What Is Big-Data ?
Big-Data is one of the emerging concepts of this era. The term “Big-Data”describes large volume of data that can be structured, semi-structured and unstructured.
In other words, we can say that it is used for the collection of data sets that are so large and complex that that it is difficult to process using traditional applications and tools.
The features of Big-Data can be explained using 3V’s- Volume, Variety and Velocity.
Volume: Companies collect data from variety of sources like including social media, business transactions, information from sensor and machine-to-machine data.
Variety: The flow of data is very fast and must be dealt with in a timely manner.

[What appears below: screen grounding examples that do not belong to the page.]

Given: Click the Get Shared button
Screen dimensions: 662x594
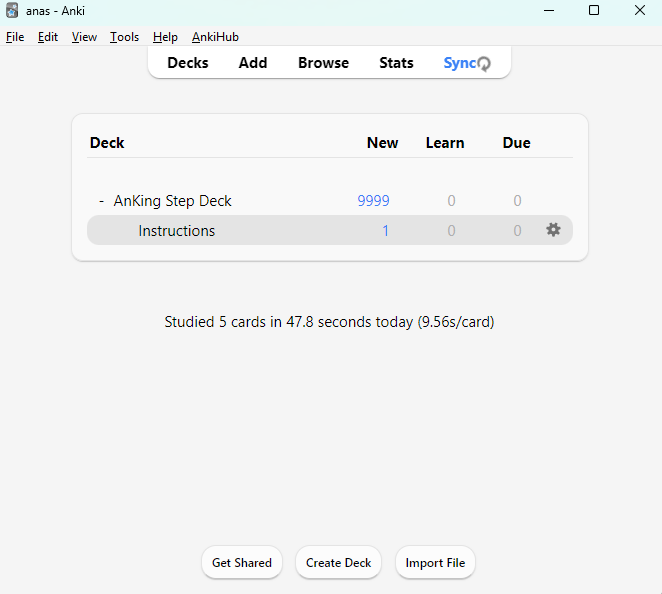Looking at the screenshot, I should tap(242, 563).
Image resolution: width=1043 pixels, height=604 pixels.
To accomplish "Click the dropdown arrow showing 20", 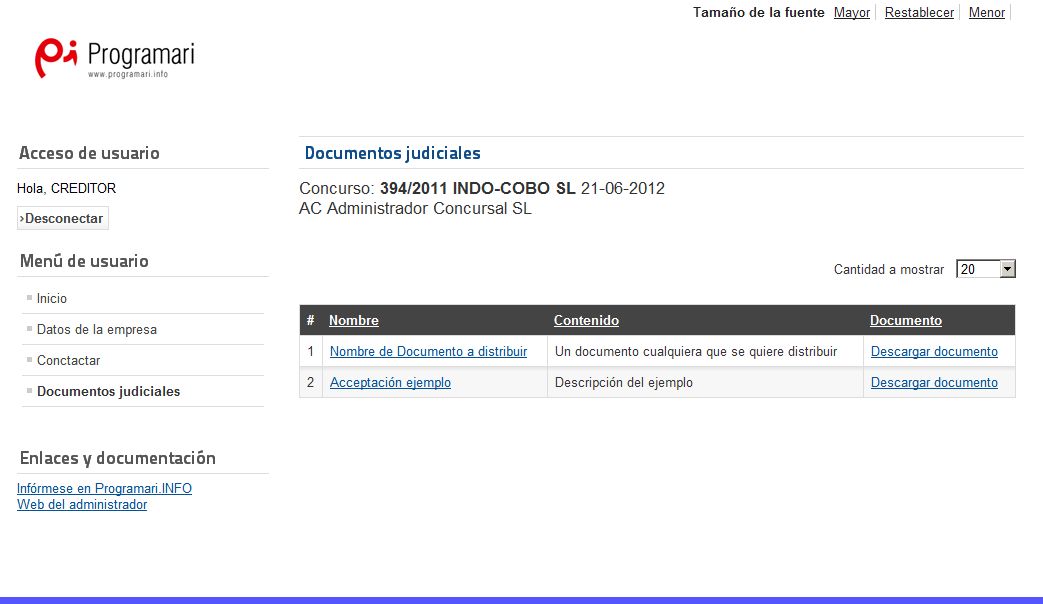I will 1008,268.
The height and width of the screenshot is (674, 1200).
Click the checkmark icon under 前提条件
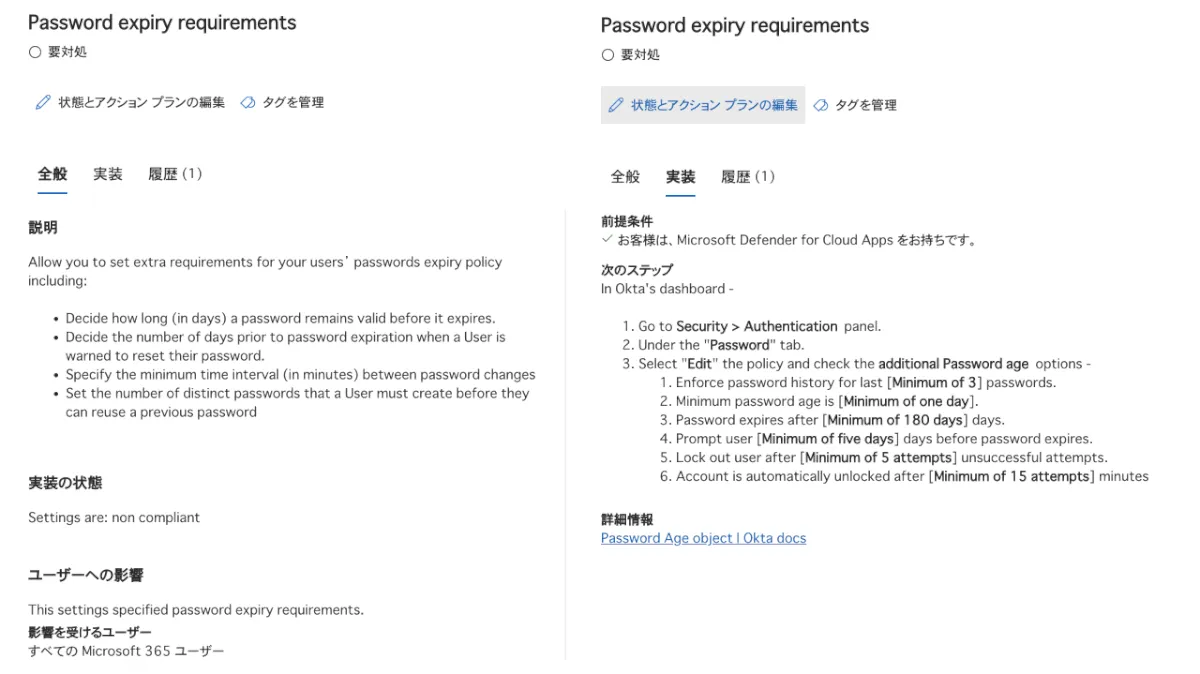[x=607, y=240]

Velocity: Data comprises of variety of formats text, numeric, audio, video, email, picture etc.
Also, there are 2 additional dimensions:
Variability: Variability means that the flow of data is highly inconsistent with periodic peaks. These event-triggered peak data loads can be very challenging to handle and that too when the data is unstructured.

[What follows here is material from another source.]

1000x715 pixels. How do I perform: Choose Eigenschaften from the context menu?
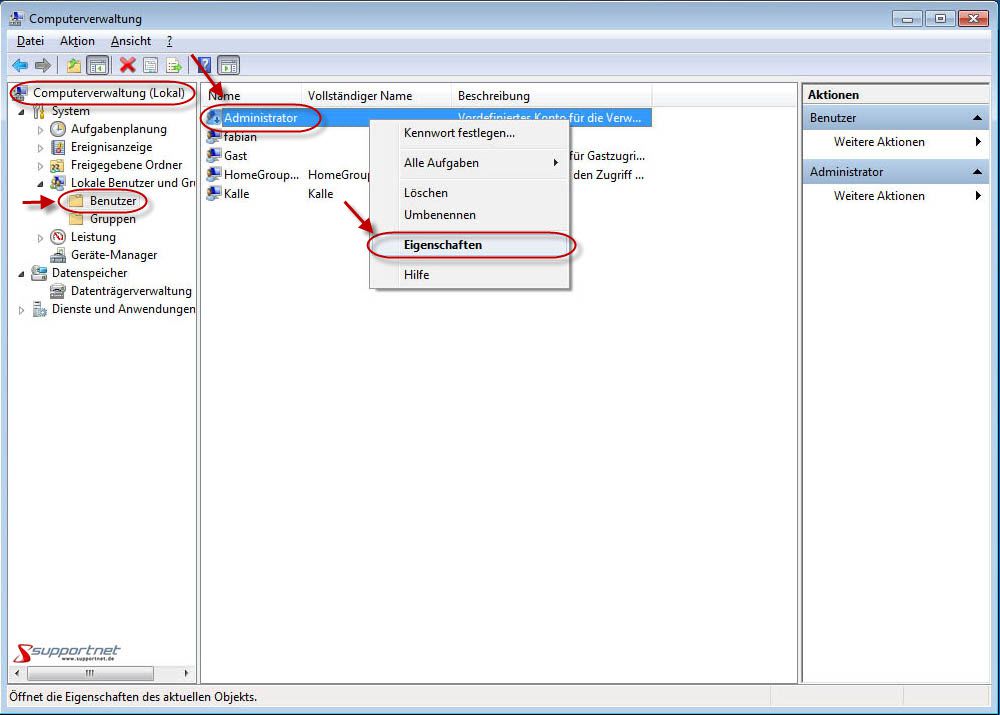pyautogui.click(x=442, y=245)
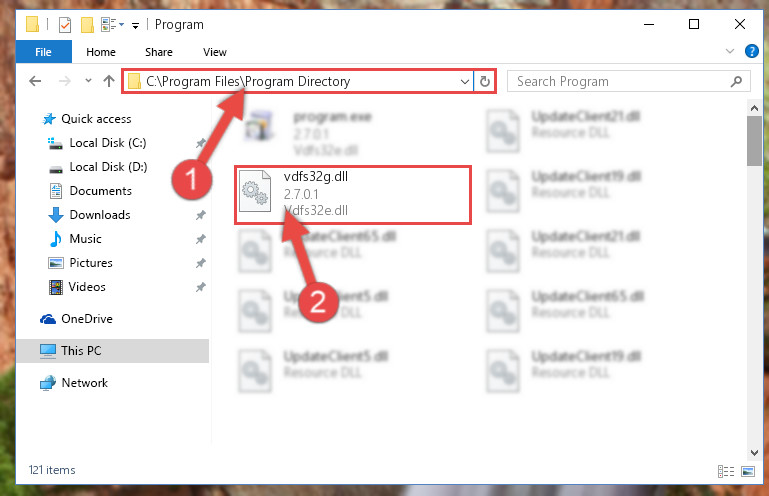Refresh the current folder view
This screenshot has height=496, width=769.
coord(485,81)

Complexity: Data comes from multiple sources which are very difficult to link, match, cleanse and transform.
Tools used to Analyse Big-Data
Storing and Analysing It can be a challenging job due to its complexity. Given below are top tools which are used to store and analyse It.
Apache Hadoop is one of the most widely used tool for Big-Data. It is a java based free software framework that can effectively store large amount of data in a cluster. HDFS i.e. Hadoop Distributed File System is the storage system of Hadoop which splits it and distribute across many nodes in a cluster. It also has the capability to replicate data and thus ensures the availability of data.
We all know that SQL proves to be very effective when it comes to handle structured data. But what about unstructured data? For that, we can use NoSQL i.e. Not Only SQL. This has the capability to store the unstructured data with no particular schema. Each row can have its own set of column values.
Microsoft HDInsight in a Microsoft solution for Big-Data and it is powered by Apache Hadoop. It is available as a service in the cloud. It uses Windows Azure Blob storage as the Default File System. It also ensures High availability with low cost.
Hive is a distributed database management for Hadoop. It supports SQL like query option HiveSQL (HSQL) to access it. This can be used for data mining operations. Also, Hive runs on the top of Hadoop.
PolyBase works on the top of SQL Server 2012 Parallel Data Warehouse (PDW) and it is used to access the data stored in PDW. It is a data warehousing appliance built for processing large volume of relational data and provides integration with Hadoop allowing us to access the non-relational data as well.
It is one of the most popular tools of Microsoft which can be used to connect data stored in Hadoop using Excel 2013. Power View feature of EXCEL 2013 can be used to easily summarise the data.